III. Die Kosten des Verfahrens vor dem Beschwerdegericht trägt der Betroffene.
Gründe
I.
Gegen den Betroffenen ist durch das angefochtene Urteil wegen fahrlässiger Überschreitung der zulässigen Höchstgeschwindigkeit (scil.: außerhalb geschlossener Ortschaften) eine Geldbuße von 150,00 EUR verhängt worden.
Hiergegen richtet sich der Antrag auf Zulassung der Rechtsbeschwerde, mit welchem der Betroffene eine Versagung des rechtlichen Gehörs rügt.
II.
Der in form- und fristgerecht eingelegte Zulassungsantrag bleibt in der Sache ohne Erfolg. Er ist vielmehr als unzulässig zu verwerfen, weil er insgesamt den Anforderungen an seine Begründung nicht genügt.

- [Material]:

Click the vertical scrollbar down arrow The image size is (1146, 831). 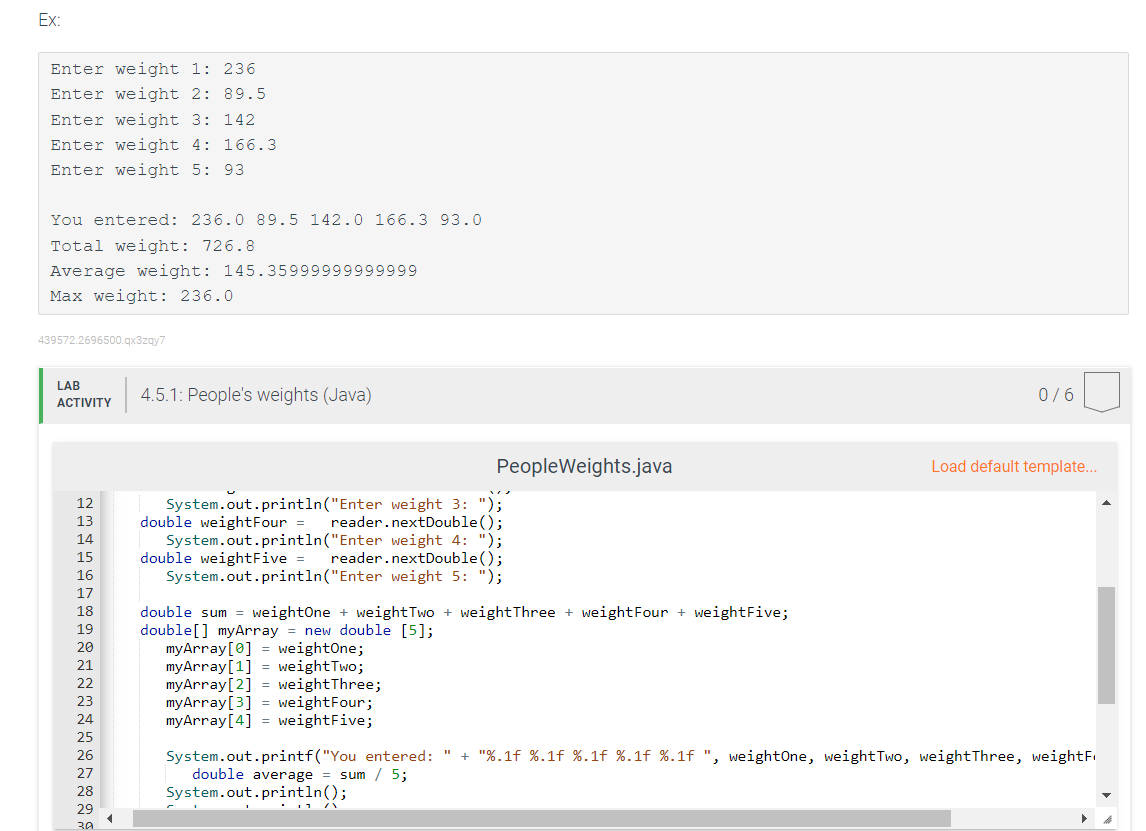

- [Dein Ziel]: Gib bitte aus dem Textauszug alles von „Hiergegen richtet sich“ bis hinunter zu „Begründung nicht genügt.“ wortgetreu aus.

- [Richtige Antwort]:
Hiergegen richtet sich der Antrag auf Zulassung der Rechtsbeschwerde, mit welchem der Betroffene eine Versagung des rechtlichen Gehörs rügt.
II.
Der in form- und fristgerecht eingelegte Zulassungsantrag bleibt in der Sache ohne Erfolg. Er ist vielmehr als unzulässig zu verwerfen, weil er insgesamt den Anforderungen an seine Begründung nicht genügt.